(Collected data)
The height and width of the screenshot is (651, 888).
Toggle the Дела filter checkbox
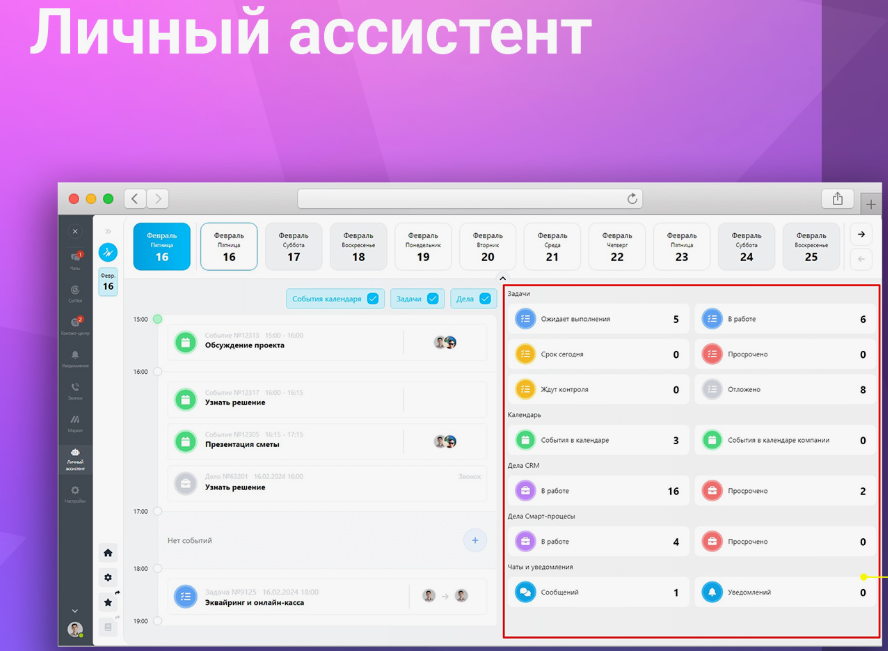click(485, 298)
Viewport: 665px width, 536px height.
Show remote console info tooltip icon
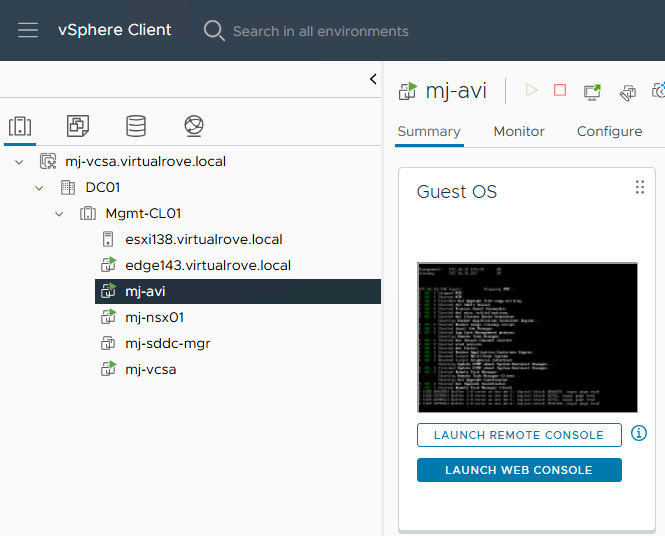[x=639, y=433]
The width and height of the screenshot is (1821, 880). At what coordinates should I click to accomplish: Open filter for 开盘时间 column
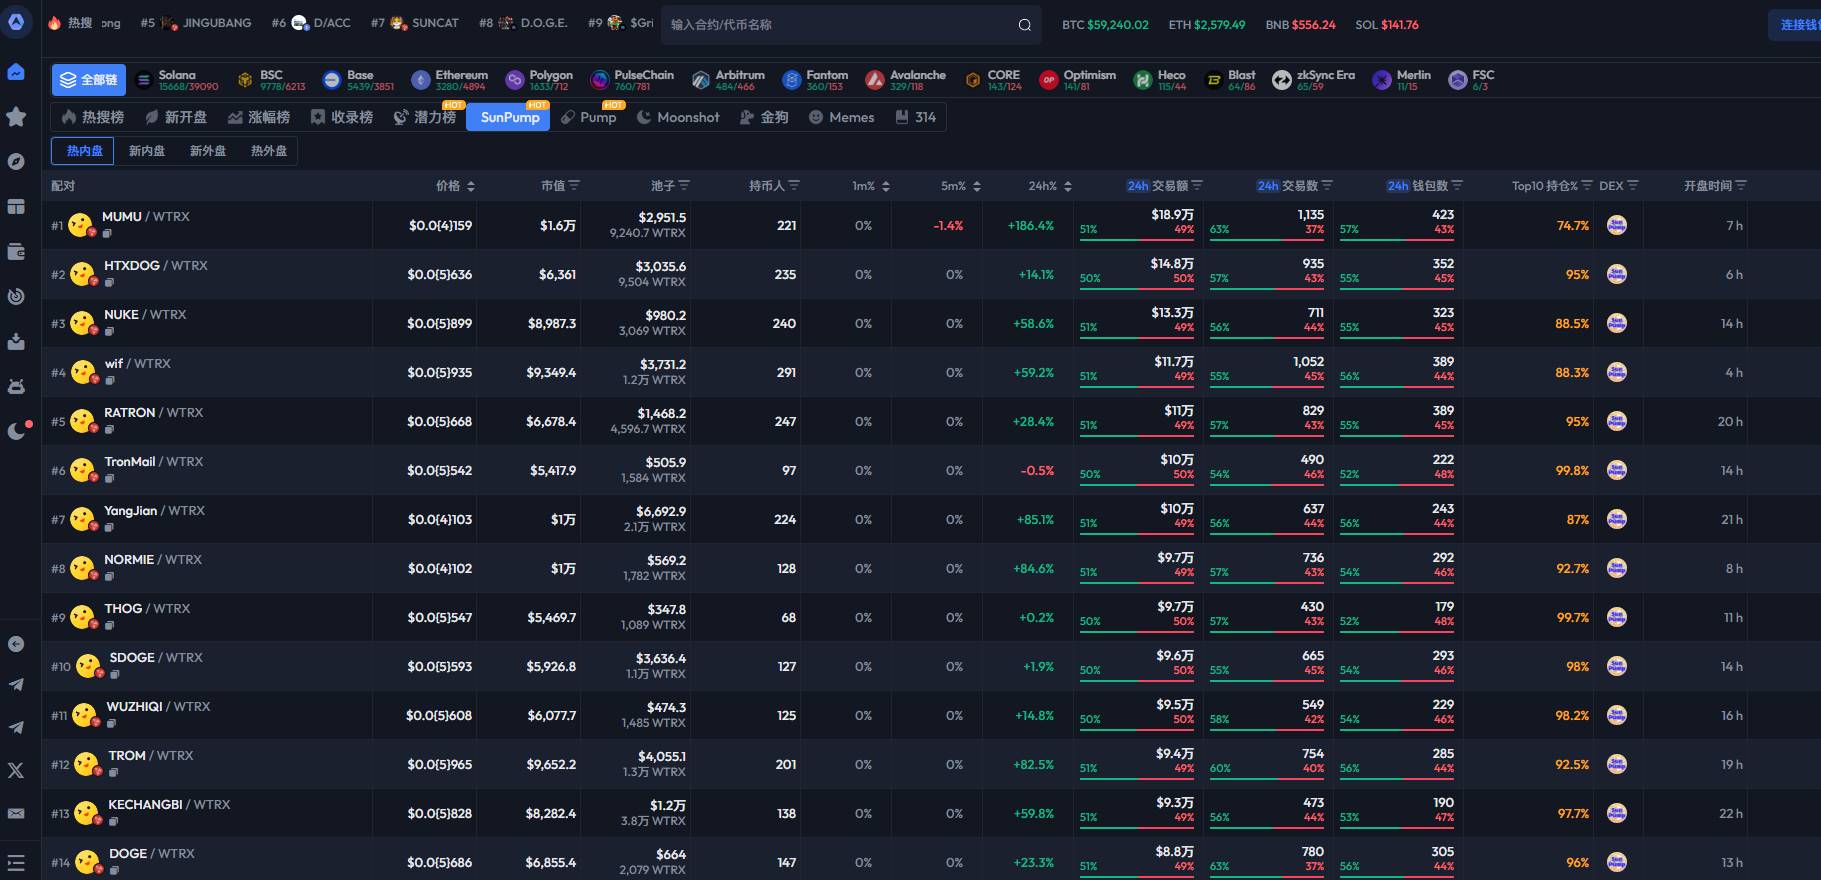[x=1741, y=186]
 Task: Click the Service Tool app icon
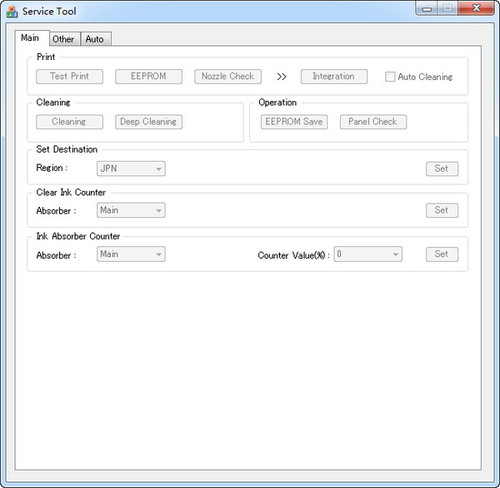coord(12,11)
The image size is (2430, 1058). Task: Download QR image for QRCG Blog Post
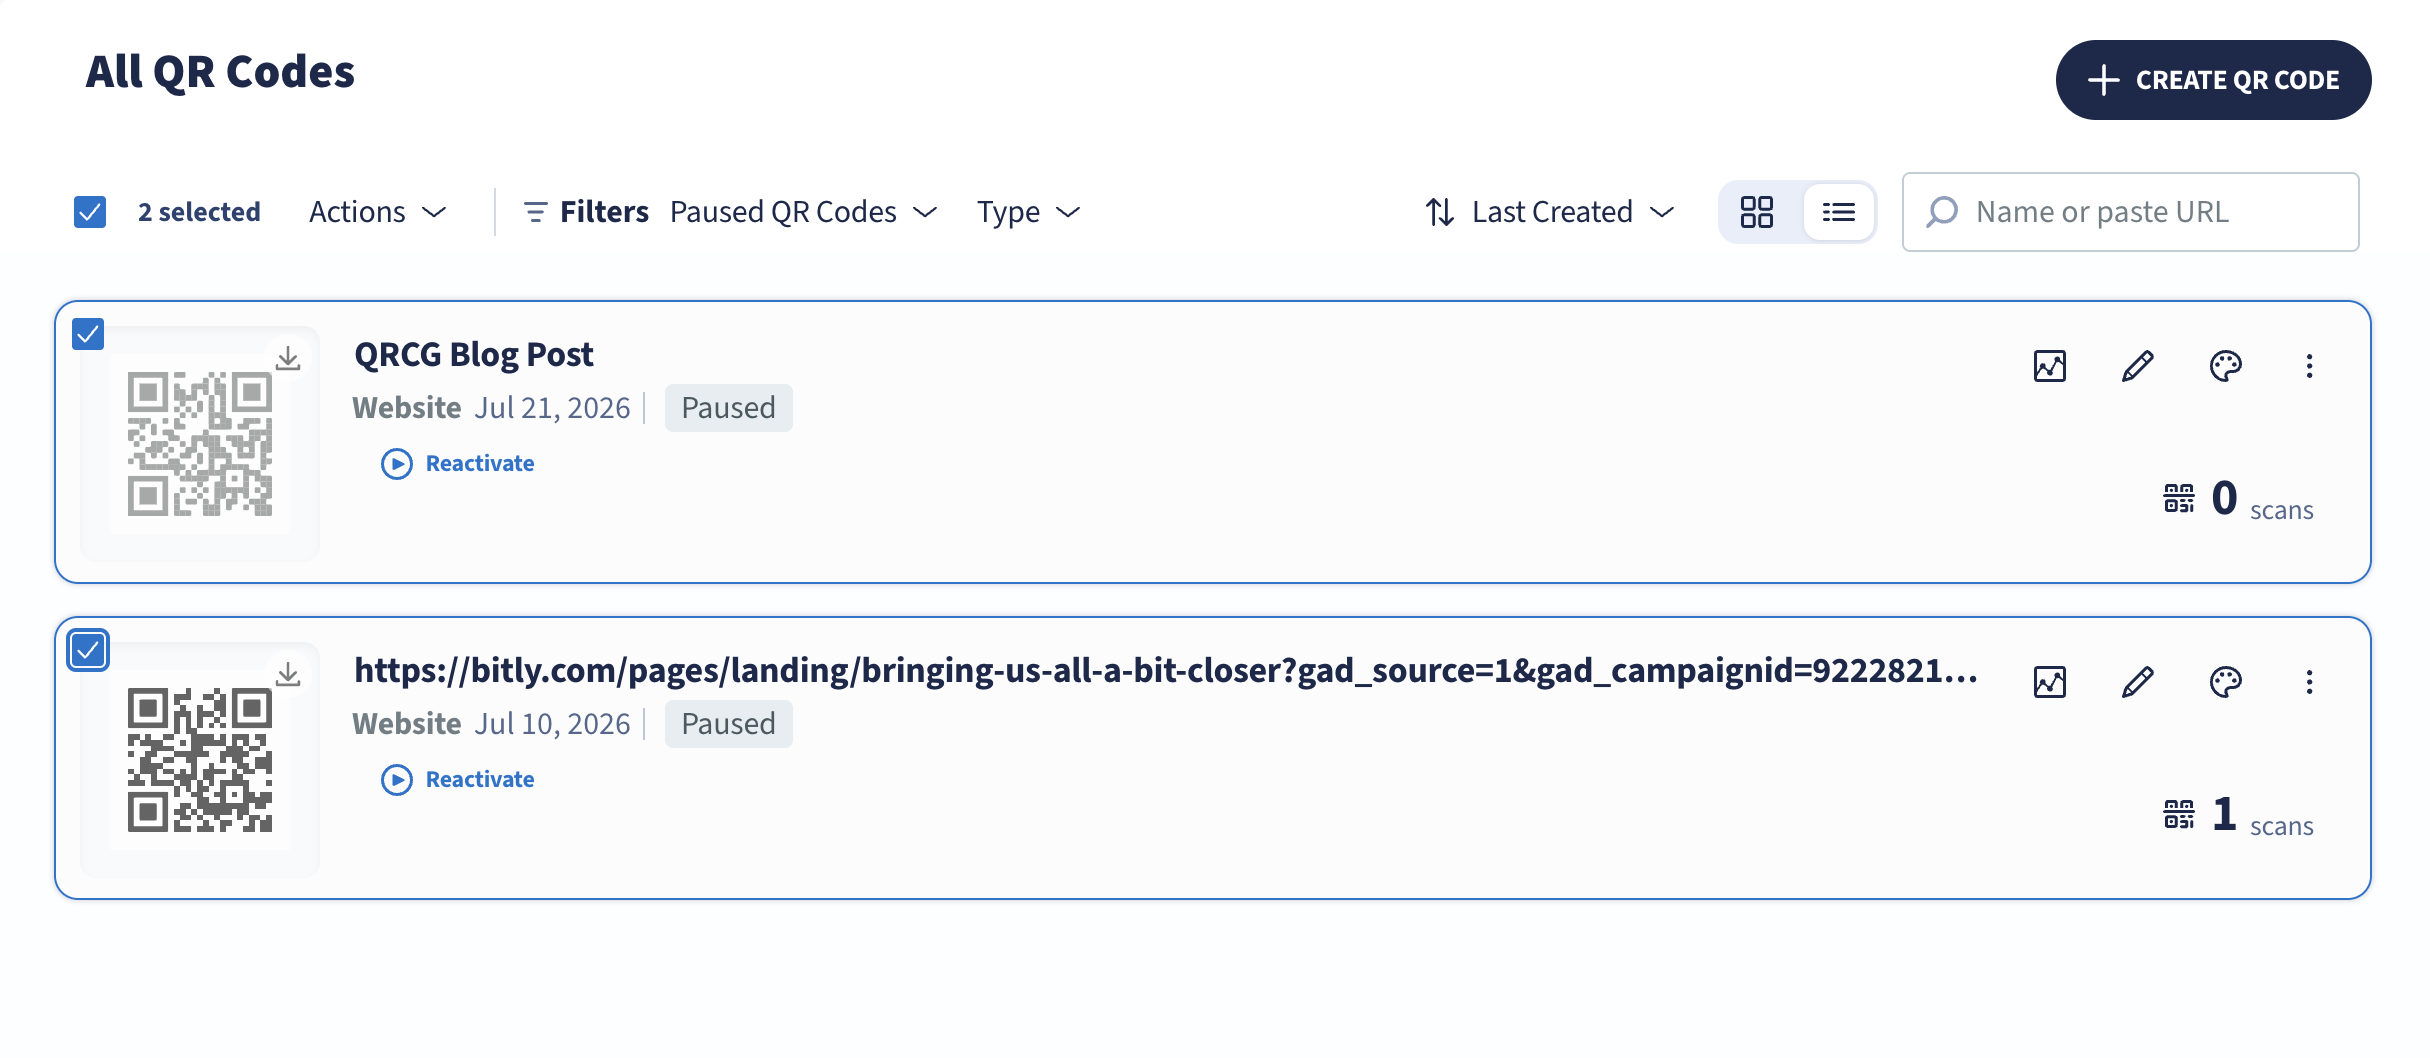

About this task
Every record must be copied exactly, with images dropped from the result.

Answer to the exercise
The height and width of the screenshot is (651, 888).
Toggle the Дела filter checkbox
click(485, 298)
Viewport: 665px width, 536px height.
Show remote console info tooltip icon
[x=639, y=433]
The width and height of the screenshot is (1821, 880). At what coordinates should I click to accomplish: Open filter for 开盘时间 column
[x=1741, y=186]
 Task: Click the Service Tool app icon
coord(12,11)
The image size is (2430, 1058). Task: Download QR image for QRCG Blog Post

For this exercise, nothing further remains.